Come spiega Lindley, astrofisico di formazione e già editor di «Nature», «Science» e «Science News»: «Nel mondo di Heisenberg, per quanto poteva capire Einstein, l’idea stessa di un fatto vero pareva sgretolarsi dando luogo a un assortimento di punti di vista inconciliabili. E questo, disse Einstein, era inaccettabile, se la scienza doveva avere un qualche significato attendibile». A quella che in seguito diventa una battaglia per lo spirito della scienza partecipa anche il fisico danese Niels Bohr, mentore prima e avversario scientifico poi proprio di Heisenberg.

Alla fine, sebbene riluttante, il padre della teoria della relatività riconosce la validità del principio elaborato dal suo giovane collega, al quale nel frattempo Bohr aveva dato una mano. Ma, ricorda Lindley, Einstein «non accettò mai che si trattasse dell’ultima parola». L’incertezza era un segno di un’incapacità umana, argomentava Einstein, non «un’indicazione di qualcosa strano e di inaccessibile riguardante il mondo stesso». Forse però c’era anche altro.

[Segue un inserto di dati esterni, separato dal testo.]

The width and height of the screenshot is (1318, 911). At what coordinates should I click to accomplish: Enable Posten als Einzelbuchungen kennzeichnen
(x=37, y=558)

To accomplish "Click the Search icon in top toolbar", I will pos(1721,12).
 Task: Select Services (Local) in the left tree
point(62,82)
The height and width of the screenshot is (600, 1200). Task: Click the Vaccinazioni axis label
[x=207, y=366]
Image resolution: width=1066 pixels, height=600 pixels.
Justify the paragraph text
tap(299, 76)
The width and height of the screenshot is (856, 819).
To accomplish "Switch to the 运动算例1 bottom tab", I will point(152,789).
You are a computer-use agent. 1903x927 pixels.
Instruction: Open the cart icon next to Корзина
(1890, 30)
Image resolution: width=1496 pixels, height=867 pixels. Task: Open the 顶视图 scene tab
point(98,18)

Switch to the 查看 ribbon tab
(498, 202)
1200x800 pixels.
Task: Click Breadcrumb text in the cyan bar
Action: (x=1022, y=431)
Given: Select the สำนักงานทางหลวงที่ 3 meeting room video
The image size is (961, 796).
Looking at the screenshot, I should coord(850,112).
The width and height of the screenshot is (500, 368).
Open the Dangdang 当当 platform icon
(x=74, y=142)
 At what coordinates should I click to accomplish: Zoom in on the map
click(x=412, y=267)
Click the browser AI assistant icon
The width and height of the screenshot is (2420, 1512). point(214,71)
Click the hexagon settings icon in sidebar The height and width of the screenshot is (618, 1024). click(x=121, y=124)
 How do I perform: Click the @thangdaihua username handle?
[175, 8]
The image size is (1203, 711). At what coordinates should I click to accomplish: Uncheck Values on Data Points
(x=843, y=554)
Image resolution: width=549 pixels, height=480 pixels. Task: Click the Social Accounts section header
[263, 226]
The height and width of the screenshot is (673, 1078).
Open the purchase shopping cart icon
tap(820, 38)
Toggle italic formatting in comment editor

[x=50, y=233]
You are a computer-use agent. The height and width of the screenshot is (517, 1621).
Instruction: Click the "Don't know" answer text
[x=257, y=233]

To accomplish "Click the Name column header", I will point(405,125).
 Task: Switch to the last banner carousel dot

Le rivoluzioni, come sapeva Einstein, vedono spesso protagonisti i figli a spese dei padri, senza pietà alcuna. Quel giorno di maggio del 1927 era diventato lui il padre ingombrante. Un padre forse con qualche idea sbagliata, che un giovane determinato e probabilmente anche un po’ incosciente stava per travolgere. Un ruolo difficile da accettare per chiunque, anche per gli ex rivoluzionari.